Exercise aim. Using the data beneath, show every line that includes the word "legend".

Supplied records.
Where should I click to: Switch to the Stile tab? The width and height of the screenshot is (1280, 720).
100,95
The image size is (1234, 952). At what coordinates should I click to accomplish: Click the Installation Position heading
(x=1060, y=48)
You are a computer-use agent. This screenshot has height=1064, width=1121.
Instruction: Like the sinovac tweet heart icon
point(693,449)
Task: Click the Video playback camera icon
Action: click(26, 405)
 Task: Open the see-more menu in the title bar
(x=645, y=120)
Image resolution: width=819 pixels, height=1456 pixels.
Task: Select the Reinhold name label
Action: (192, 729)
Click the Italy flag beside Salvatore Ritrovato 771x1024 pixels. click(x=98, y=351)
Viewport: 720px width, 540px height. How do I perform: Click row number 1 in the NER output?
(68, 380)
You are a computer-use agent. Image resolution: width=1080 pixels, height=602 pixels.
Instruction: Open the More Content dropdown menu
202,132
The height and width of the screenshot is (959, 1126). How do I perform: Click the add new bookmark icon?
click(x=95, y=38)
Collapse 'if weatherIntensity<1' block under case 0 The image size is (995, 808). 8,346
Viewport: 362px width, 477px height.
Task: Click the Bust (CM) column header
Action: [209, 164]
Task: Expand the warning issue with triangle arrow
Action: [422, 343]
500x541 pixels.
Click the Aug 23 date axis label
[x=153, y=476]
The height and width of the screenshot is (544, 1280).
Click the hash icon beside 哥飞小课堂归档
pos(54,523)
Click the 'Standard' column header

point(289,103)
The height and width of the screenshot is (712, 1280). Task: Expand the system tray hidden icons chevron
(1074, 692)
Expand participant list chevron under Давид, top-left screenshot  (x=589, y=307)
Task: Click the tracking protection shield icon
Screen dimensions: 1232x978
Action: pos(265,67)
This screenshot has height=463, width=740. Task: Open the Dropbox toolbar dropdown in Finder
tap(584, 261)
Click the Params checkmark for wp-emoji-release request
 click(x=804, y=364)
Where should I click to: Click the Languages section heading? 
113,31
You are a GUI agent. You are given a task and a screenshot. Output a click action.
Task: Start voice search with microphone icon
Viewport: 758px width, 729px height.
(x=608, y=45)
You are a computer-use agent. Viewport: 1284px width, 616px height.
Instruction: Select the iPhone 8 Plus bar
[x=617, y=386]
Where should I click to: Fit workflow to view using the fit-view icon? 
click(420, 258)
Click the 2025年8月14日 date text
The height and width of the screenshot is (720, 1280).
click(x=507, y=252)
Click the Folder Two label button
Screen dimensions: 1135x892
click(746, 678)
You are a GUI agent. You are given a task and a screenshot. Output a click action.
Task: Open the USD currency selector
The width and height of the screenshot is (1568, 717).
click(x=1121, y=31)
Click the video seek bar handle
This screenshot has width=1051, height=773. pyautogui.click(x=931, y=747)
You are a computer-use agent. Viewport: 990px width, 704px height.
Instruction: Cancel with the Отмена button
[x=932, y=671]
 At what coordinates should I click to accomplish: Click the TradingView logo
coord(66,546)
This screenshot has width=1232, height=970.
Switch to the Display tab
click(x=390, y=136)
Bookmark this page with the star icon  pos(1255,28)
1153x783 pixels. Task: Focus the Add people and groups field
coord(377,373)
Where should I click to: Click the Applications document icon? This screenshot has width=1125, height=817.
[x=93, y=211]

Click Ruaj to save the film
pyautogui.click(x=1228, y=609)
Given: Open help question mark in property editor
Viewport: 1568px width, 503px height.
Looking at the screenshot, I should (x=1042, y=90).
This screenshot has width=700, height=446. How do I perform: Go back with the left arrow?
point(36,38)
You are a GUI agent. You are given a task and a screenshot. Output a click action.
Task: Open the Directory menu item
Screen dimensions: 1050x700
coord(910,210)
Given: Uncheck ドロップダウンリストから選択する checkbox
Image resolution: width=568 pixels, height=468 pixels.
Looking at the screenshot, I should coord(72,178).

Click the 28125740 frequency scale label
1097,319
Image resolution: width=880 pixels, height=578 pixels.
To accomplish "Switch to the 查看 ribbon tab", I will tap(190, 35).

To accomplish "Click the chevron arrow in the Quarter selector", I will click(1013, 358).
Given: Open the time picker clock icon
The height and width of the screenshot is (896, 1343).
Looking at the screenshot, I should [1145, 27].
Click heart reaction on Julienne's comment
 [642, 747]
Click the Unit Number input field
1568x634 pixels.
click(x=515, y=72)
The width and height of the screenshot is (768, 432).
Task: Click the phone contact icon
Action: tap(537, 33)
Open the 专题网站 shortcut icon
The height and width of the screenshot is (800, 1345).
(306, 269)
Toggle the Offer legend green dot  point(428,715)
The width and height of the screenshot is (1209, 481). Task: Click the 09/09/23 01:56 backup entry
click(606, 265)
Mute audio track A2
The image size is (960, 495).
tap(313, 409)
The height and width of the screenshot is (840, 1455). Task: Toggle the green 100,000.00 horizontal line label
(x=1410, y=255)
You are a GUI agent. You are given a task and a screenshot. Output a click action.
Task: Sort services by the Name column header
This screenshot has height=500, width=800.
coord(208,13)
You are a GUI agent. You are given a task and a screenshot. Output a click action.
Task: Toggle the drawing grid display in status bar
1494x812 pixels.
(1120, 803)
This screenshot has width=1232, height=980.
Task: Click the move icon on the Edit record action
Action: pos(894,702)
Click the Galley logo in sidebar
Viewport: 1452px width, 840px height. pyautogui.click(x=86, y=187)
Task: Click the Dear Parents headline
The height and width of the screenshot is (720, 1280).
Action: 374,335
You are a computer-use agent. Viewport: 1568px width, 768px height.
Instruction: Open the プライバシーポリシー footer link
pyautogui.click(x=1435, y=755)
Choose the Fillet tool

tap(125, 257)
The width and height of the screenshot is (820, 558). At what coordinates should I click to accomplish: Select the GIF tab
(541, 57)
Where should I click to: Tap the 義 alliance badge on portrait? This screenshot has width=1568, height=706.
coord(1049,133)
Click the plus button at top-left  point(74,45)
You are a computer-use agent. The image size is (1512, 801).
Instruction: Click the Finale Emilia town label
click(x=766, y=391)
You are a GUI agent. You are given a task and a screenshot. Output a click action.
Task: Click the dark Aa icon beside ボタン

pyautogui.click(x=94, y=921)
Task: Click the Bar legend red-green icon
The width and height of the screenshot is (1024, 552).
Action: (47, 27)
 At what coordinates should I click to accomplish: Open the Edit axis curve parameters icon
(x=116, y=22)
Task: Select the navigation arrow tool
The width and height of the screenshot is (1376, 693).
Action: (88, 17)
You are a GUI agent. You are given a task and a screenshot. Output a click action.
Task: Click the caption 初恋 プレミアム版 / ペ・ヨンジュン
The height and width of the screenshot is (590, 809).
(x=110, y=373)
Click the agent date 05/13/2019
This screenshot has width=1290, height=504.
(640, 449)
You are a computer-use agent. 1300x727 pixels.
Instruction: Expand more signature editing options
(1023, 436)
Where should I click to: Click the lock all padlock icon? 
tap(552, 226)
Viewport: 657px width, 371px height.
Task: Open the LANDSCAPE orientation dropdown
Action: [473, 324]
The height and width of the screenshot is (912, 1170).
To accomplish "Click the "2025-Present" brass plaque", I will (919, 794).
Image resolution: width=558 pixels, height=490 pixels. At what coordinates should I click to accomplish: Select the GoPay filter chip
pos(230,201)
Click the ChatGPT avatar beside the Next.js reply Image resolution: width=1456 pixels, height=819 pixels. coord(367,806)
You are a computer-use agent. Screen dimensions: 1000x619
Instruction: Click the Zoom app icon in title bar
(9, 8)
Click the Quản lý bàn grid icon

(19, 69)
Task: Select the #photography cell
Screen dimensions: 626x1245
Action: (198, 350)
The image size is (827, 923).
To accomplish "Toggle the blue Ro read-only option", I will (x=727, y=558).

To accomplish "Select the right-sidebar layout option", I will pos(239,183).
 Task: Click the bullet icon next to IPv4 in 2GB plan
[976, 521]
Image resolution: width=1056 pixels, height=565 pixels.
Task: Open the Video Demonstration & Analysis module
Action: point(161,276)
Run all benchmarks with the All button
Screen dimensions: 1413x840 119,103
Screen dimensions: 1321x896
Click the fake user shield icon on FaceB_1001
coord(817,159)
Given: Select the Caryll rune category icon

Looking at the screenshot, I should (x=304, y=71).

Answer below.
Toggle the Offer legend green dot  point(428,715)
Task: Click the Bar legend red-green icon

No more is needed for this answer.